We had tossed through two nights of jet-lagged sleep before the Royal Lahaina’s elevator doors opened at 5:30 a.m. to reveal four nearly naked, tattooed men clutching tall-boy cans of Hawaiian beer. They had, as Hunter S. Thompson put it, “the fear of Lono” in their eyes: the kind of menacing, rum-soaked stare that suggests good times could collapse into calamity at any second.

I could relate. Maui waters host more tiger-shark attacks than anywhere in the islands, and in three hours, I’d be swimming in the deepest part of the nine-mile Au’au Channel between little Lanai and Kaanapali Beach. Hell, at least shark attacks are quick. Better that than the brutal southern rip that sweeps around Kahoolawe. That craven current has tossed swimmers seven miles north to Molokai — if they were lucky — and to the outer Pacific Basin, if they weren’t.

“Aloha,” I offered as the doors closed on the elevator dudes. They resumed their crazed ascent. Beazer and I, a.k.a. “The Lost Boys” (missing items between us so far: one phone charger, one set of headphones, one swimsuit, one sunglasses case, one wristwatch), punched the down button. We were running late for our ride to the Lahaina Pier, where even now Captain Norm Ham was loading fresh bananas into the cooler strapped to his 1999 fishing boat, My Girl.

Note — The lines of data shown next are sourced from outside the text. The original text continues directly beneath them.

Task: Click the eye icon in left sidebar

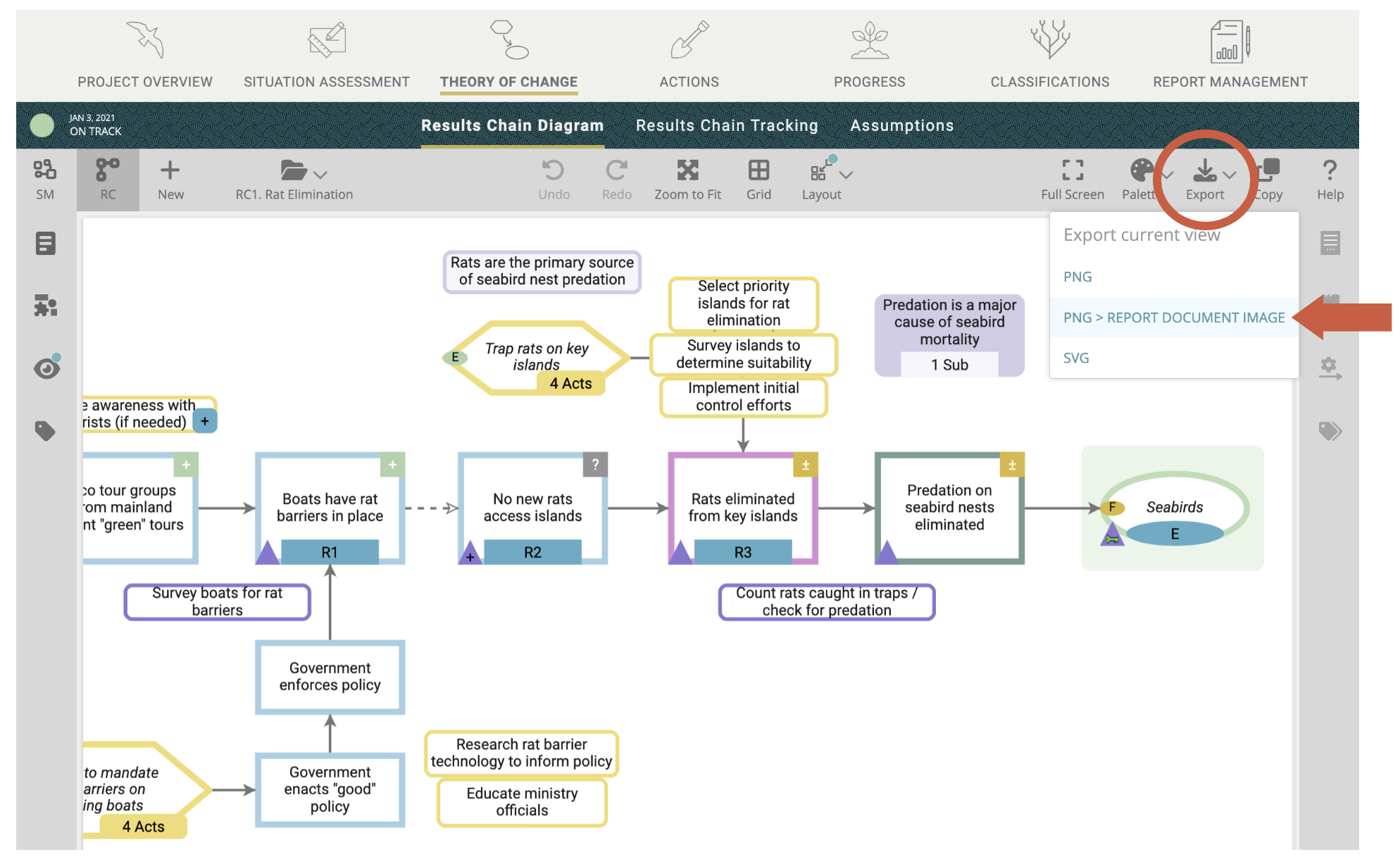Action: click(46, 368)
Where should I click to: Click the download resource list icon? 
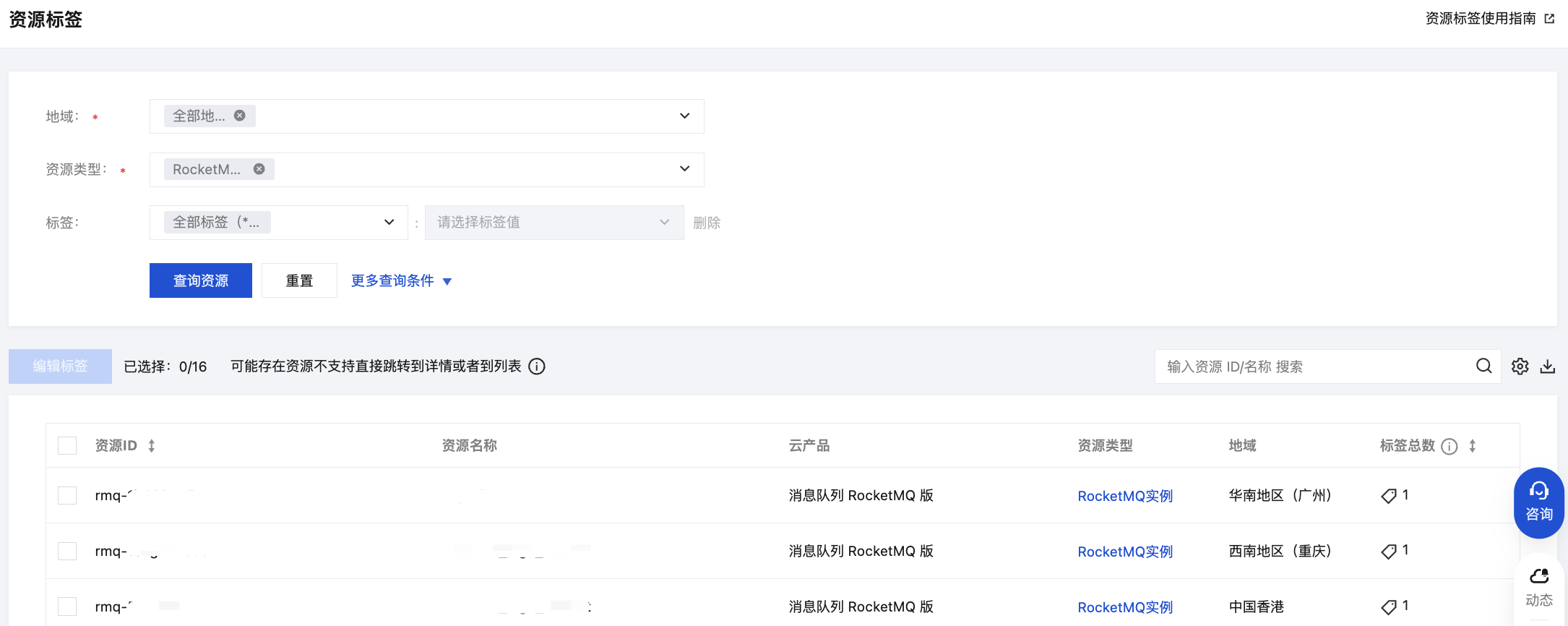click(1548, 366)
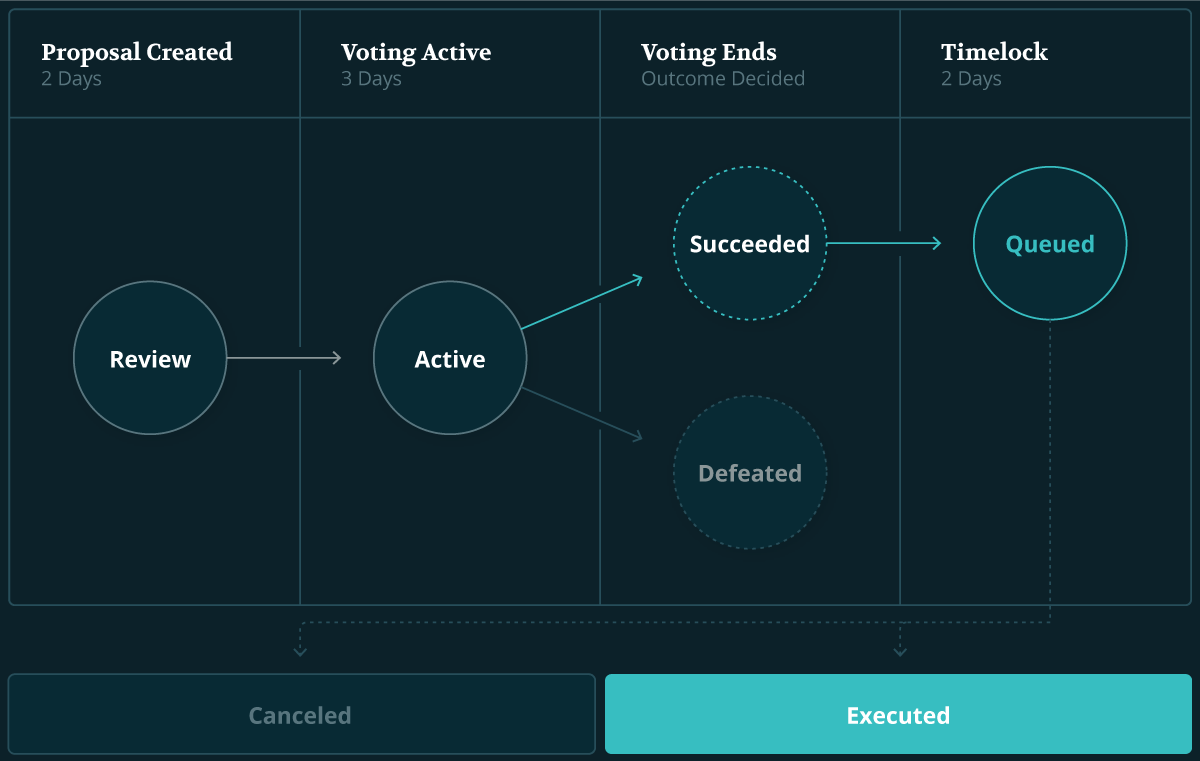Click the 3 Days duration label
The image size is (1200, 761).
(x=371, y=79)
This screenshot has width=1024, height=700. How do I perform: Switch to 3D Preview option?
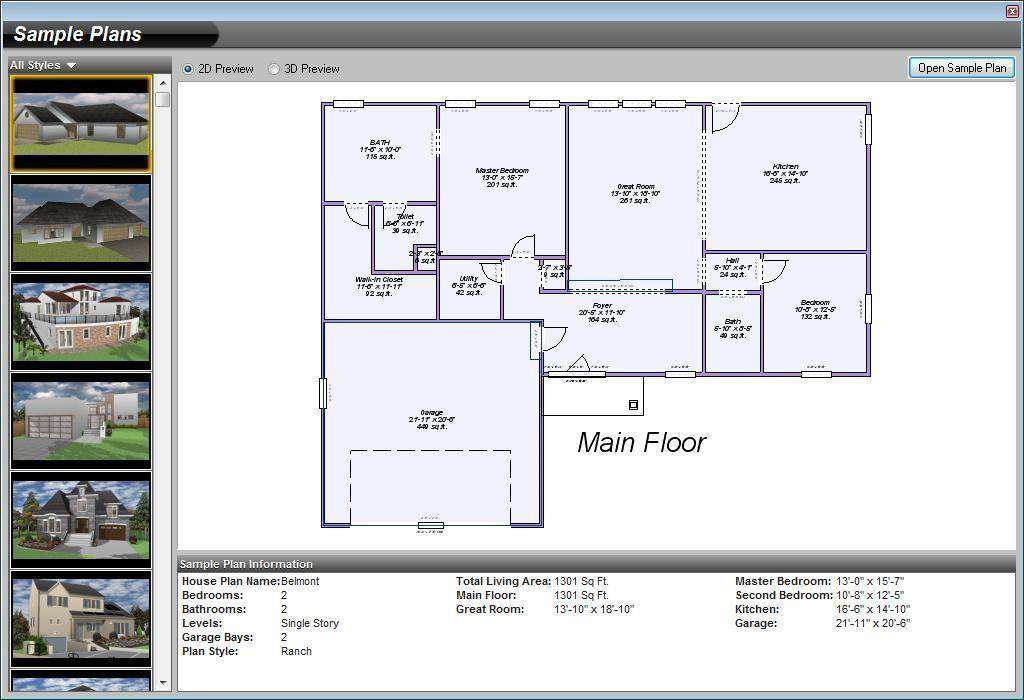(274, 69)
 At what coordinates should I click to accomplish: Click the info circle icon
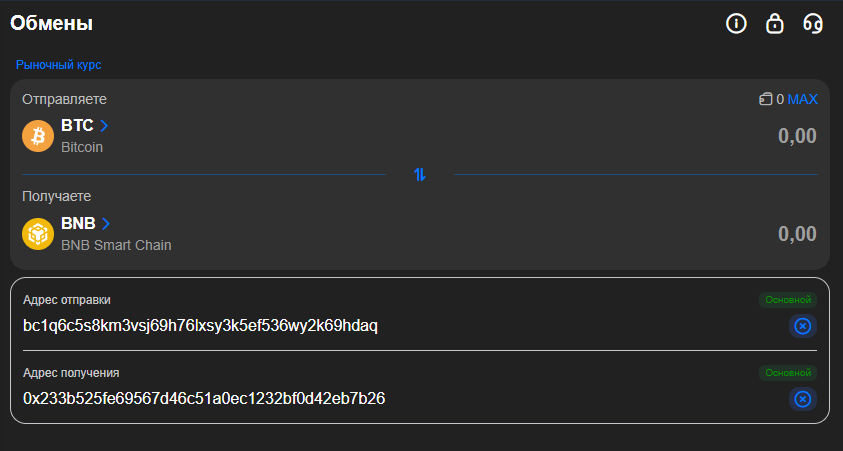click(x=736, y=23)
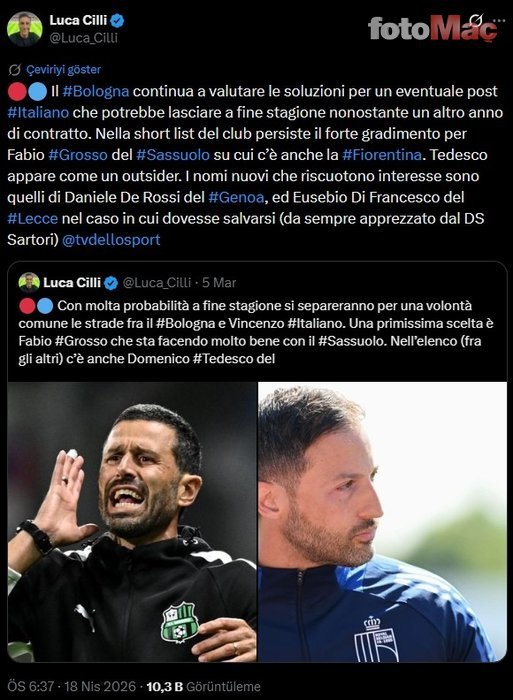Open the three-dot more options menu
Viewport: 513px width, 700px height.
[499, 21]
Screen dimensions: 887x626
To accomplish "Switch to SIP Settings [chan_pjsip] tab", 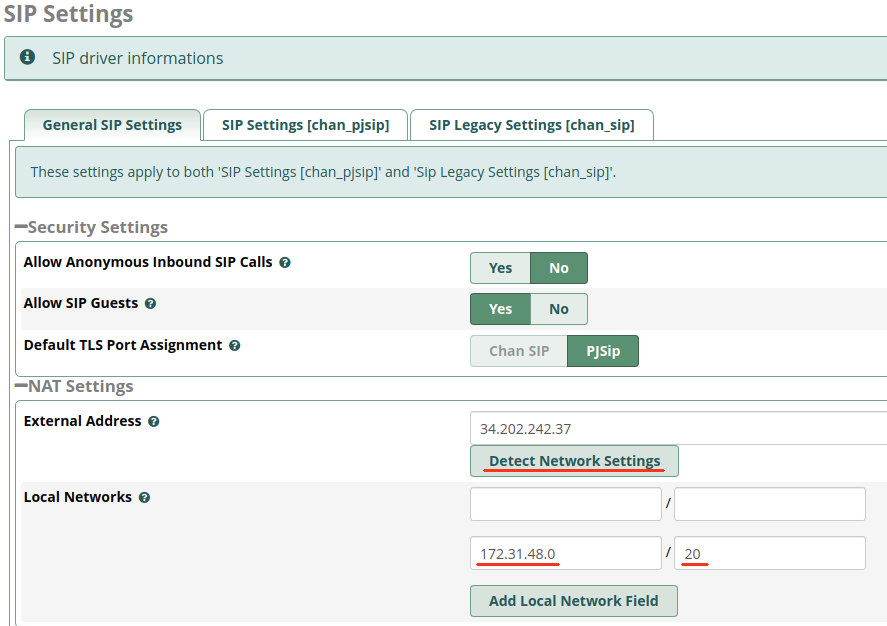I will coord(305,125).
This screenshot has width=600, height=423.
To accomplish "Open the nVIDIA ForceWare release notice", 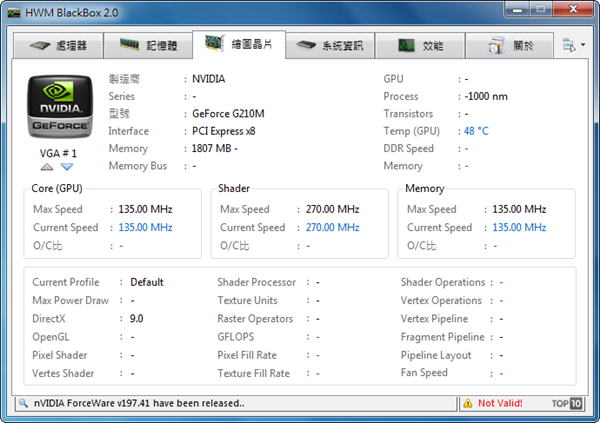I will click(x=139, y=403).
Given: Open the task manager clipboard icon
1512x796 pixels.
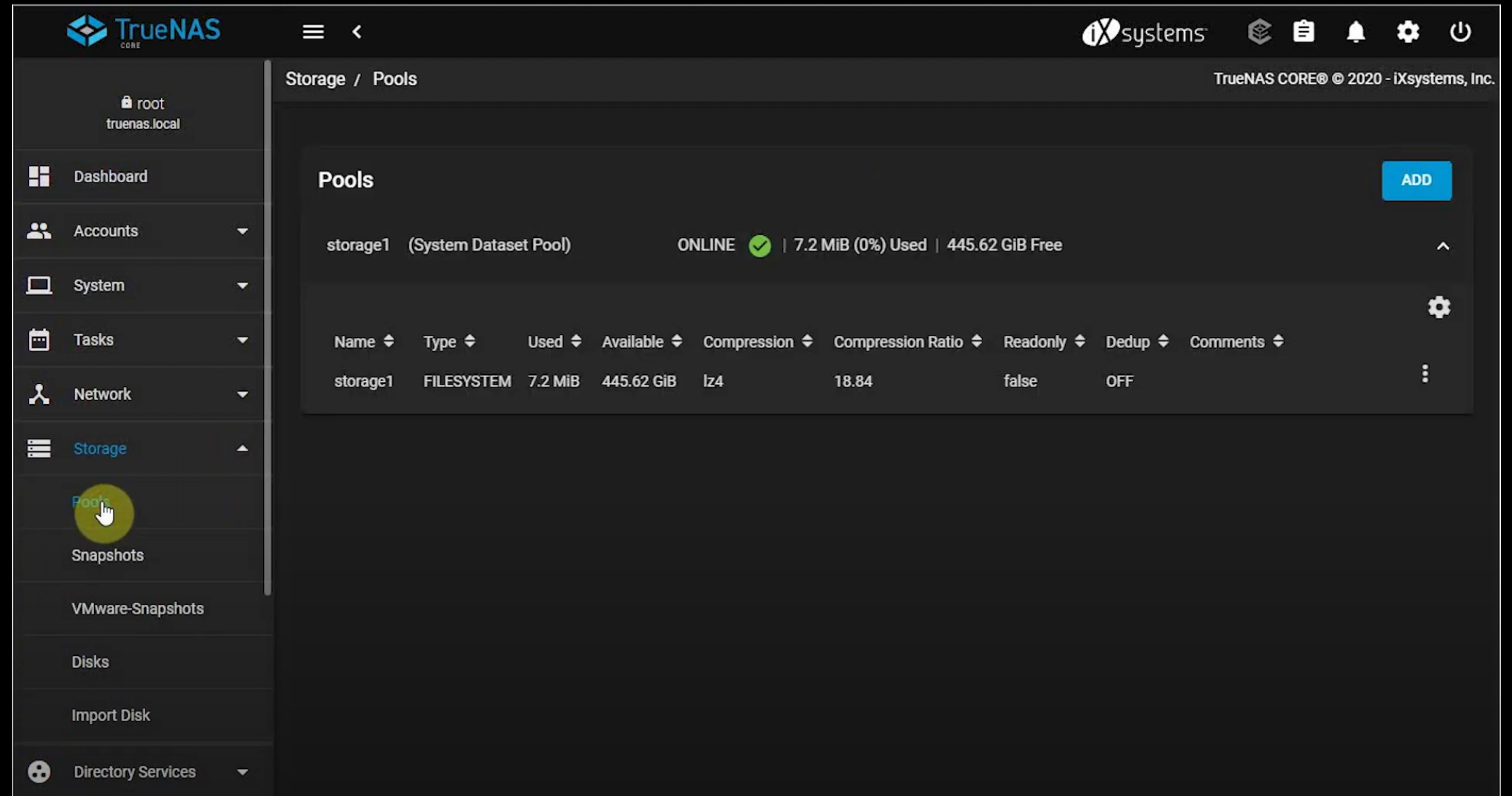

But wait. Before I tell you about the beginning of the day, I should tell you the start of the story.

Pu’iwa Surprise

No one told me Lake Mendota froze. That would have been good to know. Had I known, this Kentucky boy would have readjusted his college choice from UW-Madison back to Auburn. Fact is, I’d already given the Auburn swim coach a verbal commitment. In 1975, that was a good-as-gold promise. Still, when I got the call for a recruiting trip to the UW, I hopped on it. I figured I’d never have a reason to travel to Wisconsin again. I’d take Bucky’s free flight, party for a few days in the Big Ten, and then, on schedule, become an Auburn University War Eagle.

Where were you this weekend?” my mother asked. We were in my parents’ powder-blue Grand Prix at the Louisville airport upon my return from Madtown. I had just told her of my change in plans.

“Wisconsin,” I said. Madison has a way of drawing you in.

No one was more surprised than the Auburn coach, since his school had the number-one swim program in the country. On the other hand, let’s face it — in the mid-seventies, sports were not Bucky’s forte.

But State Street? The campus? The capitol? The lakes? Have you ever been to Opelika, Alabama?

It was a no-brainer.

In time, along with getting to know the Plaza Bar’s jukebox by heart, I achieved world ranking in the 200 breaststroke, got a diploma, married a girl from Milwaukee, raised three children, and sprinted into middle age.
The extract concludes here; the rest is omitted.